Get a good rangefinder right away, it'll save you money in the long run. I'd recommend a Leica.

:beer:

huntin1


----------



## swampfox (Dec 15, 2006)

thanks also guys i learned alot by what ya'll posted.


----------



## ac700wildcat (Oct 30, 2006)

I'm still taking it all in. I've been reading it every once in a while and haven't read it all at once, so I think im a lil messed up but I'll go thru it all once and see what happens.


----------



## MaxPower (Feb 13, 2007)

Well me I do have a range finder. Up to 600 yards. And I have charts for the rounds I use that gives me the drop up to 500 yards. I think for now 500 yards is a good place to start. Once I get things going with that, then I'll look into the programs and try and get my shots up to 600 or 700 yards. It will be a while till I get the $$ to get a better gun that will handle hand loaded rouds better. The one I got is 24" with standard barrel. I have a dream right now...to get a Lapua .338 or maybe a Remington Ultra mag and see if I can get out to those longer ranges with hand loading. I have been looking and see Sako makes a really nice looking Lapua. Man what a shot what would be 1500 yards on a deer. I'd never had to leave home to fill my tags. But that is a dream that will take a while if ever.


----------



## Longshot (Feb 9, 2004)

If I had to choose between the Lapua .338 or Remington Ultra mag I would go with the Remington. My reasoning is the cost of reloading components. For instance look at the price comparison of the two. If money doesn't matter than it's a moot point. If it is you will be able to afford to shoot the Rem. more. I would prefer the one I could practice with the most. IMO


----------



## Horsager (Aug 31, 2006)

+1 on Longshot's advice. I wouldn't pay $1.90 each for brass when you can have very similar performance and pay $.20 ea for brass. The rifle would likely cost less as well.

Maxpower, the next thing you need to do is chronograph the loads you're shooting to obtain actual velocity from your rifle. The velocities and drop tables that come on a box of factory ammo or from their website are an estimate at best. Then you run the #'s through a ballistics program (there were at least two posted recently) and you have something that applies specifically to your rifle.


----------



## People (Jan 17, 2005)

Since we are getting on the 338L V. the 338RUM they are effectively the same round. With that said that is where the similarities end. With the exclusion of a custom made gun. Look at the only gun Rem makes in 338 RUM. It is hunting rifle. All of the 338L's are made for the long range work. As far as brass goes what brass do you think is better? If you think the lower cost brass is the way to go then you should read some other forums on the subject. Granted the 338L brass is the worst quality brass Lapua makes. Of course this is in comparison to the other casings they make. The one hundred I have measure very close. Way better than the 20 federal gold medal 308 casings I have.

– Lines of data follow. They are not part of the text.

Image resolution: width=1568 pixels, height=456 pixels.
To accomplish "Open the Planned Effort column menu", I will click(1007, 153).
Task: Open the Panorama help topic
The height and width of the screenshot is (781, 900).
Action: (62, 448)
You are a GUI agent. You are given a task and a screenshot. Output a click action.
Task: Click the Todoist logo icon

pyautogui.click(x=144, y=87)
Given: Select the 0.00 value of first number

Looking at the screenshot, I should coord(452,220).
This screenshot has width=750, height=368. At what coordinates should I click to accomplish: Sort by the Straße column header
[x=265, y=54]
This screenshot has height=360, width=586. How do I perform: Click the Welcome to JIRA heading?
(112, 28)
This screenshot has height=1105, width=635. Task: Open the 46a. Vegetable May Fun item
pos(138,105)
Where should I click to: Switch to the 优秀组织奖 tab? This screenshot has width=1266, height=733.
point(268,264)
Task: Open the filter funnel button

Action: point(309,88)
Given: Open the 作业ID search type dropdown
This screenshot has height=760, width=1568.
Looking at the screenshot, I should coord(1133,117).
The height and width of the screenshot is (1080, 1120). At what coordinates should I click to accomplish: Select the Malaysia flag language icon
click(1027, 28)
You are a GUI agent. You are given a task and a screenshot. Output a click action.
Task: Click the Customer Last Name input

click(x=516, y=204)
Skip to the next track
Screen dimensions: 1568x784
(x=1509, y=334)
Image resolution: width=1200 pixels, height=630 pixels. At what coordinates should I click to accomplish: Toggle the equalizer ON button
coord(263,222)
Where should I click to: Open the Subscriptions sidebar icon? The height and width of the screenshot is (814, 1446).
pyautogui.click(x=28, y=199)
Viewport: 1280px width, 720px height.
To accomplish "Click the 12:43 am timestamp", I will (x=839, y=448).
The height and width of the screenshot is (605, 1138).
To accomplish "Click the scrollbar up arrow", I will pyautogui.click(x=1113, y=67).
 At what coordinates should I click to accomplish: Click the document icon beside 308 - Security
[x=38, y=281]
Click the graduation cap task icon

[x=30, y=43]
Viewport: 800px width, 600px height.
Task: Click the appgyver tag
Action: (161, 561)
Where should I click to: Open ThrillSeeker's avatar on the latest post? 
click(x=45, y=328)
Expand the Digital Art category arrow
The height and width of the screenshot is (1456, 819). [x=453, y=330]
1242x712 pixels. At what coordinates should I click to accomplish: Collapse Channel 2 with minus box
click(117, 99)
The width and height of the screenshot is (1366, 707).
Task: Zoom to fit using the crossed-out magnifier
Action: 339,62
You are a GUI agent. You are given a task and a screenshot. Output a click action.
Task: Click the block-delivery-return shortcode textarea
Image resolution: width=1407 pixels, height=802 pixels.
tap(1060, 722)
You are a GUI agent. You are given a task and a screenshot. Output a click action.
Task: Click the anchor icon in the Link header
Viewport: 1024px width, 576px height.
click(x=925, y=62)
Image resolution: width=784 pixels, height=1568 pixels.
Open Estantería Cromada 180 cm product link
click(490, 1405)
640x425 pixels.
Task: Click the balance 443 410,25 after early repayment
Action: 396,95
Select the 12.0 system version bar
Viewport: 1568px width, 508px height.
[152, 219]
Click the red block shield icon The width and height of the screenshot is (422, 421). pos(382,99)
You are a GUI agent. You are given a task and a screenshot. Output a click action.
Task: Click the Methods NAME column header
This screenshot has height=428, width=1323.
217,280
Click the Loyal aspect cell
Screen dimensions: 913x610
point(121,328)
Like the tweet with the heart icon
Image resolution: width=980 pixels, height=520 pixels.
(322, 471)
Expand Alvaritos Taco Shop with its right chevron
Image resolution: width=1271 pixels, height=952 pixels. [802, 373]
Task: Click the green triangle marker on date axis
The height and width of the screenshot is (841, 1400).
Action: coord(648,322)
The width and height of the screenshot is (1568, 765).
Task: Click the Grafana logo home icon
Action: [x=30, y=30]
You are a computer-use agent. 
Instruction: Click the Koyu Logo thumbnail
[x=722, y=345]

If you are going to go threw the process of having a gun built then yeah the 338 RUM is the same as the 338L. You will have to work your RUM casings more but that only takes time.

On a side note the quality of Rem guns has dropped so much that they should be ashamed of them self.


----------



## Longshot (Feb 9, 2004)

People said:


> If you are going to go threw the process of having a gun built then yeah the 338 RUM is the same as the 338L. You will have to work your RUM casings more but that only takes time.
> 
> On a side note the quality of Rem guns has dropped so much that they should be ashamed of them self.


I believe you are correct about the Rem. guns, hence the process of having a gun built. I still think the 700 action is hard to beet. I didn't intend to stomp on you personal round, but only pointing out the cost difference. I think we may see a few long range units in 338 Rum some time.


----------



## farmerj (Jun 19, 2004)

Sub-MOA is sub - minute of angle.

A good illustration. A quarter is about an inch in diameter. Partly why I used it in the photo. Each of these groups is sub-MOA. While the Fed and Hornady match groups are both just over an inch, because they are from 200 yards, it makes them around a .5-.6 MOA group. Or Sub-MOA.









Swampfox brings up another important point to the MOA game.

MPBR or Maximum Point Blank Range Zero.

The zero required to achieve a first time hit without changing your sites for your target size.

So your deer has how big a kill zone? 8" diameter?

That would mean that your MPBR would be the distance you hold the same point of aim without having your bullet go 4" above or 4" below your line of sight. For a .308 caliber class (.243, 260, 7mm-08, .308 .358 Win) and even the .30-06 class (.25-06, .270, .338-06, 8mm-06, .280 Rem ( .35 Whelen) The ballistics are similar this would be about a 380 yard range to easily hit a target of that size without changing your point of aim. Your zero would have to be around the 275-280 yards though.

Playing the MOA game, that would mean your bullet would have a point of impact of around 1.3" at 100 yards to zero at 280 yards.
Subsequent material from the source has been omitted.